Miller’s Crossing

Miller’s Crossing

by Ethan Coen, Joel Coen (1990)

Bernie Bernbaum has been sentenced to death by the Italian mafia.

Leo O’Brannon, head of the Irish underworld, stands up for him to win the favor of Verna, Bernie’s sister, unaware that she’s involved with Tom Reagan, his right-hand man.

Dialogue:

“Dunque, l’accordo è che io ti do Bernie e tu mi dai lazza?”
“Sì, e siamo tutti quanti amici: tu, io, Leo, Eddie Dane…
“Ci penseremo su un istante, un giorno…”
“Non hai capito: l’amnesia è una situazione mentale. Che ne dici, allora?”
(Tom Reagan, Johnny Caspar, Eddie Dane)

Miller’s Crossing:
The original title of this film refers to a crossroads, a crossing. In other words, a passage.

And it is precisely in this image that the key to understanding the meaning of this work lies.

During any story, there can indeed be multiple types of characters who generally fall into two broad categories: those who undergo a process of growth and those who instead meet destruction.
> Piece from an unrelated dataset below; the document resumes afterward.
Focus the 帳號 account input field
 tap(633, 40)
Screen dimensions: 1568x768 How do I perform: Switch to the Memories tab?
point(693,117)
And then there’s Tom Reagan, who remains still, like a lazy traveler forever undecided on which is the right direction to take.

Image:

An ambiguous and immobile man who sometimes appears cynical, ruthless, and opportunistic, and sometimes seems instead guided by loyalty to his boss and love for Verna.
The only thing that moves about him is the hat that keeps flying off, perhaps symbolizing his soul.
We are therefore faced with a character that is impossible to decipher and understand.
He remains stable, fixed, and impaled.
At the crossroads.
Consideration:
The Coen brothers, arriving at their third film, rewrite the rules of the gangster movie.

And they do so starting from an idea that is typical of this genre: the desire, by their own admission, to make a film set in the twenties, full of men with machine guns and trench coats.

But then the tone and manner of telling the story on screen change compared to the typical standards of the genre.

The reinterpretation decidedly veers towards the grotesque and the paradoxical, making fun of what is usually the classic relationship between honor, respect, life, and death.

In contrast, they present a universe populated by characters driven by deceit, selfishness, and the most base opportunism.

“Miller’s Crossing” is a beautiful and brilliant film, in my opinion.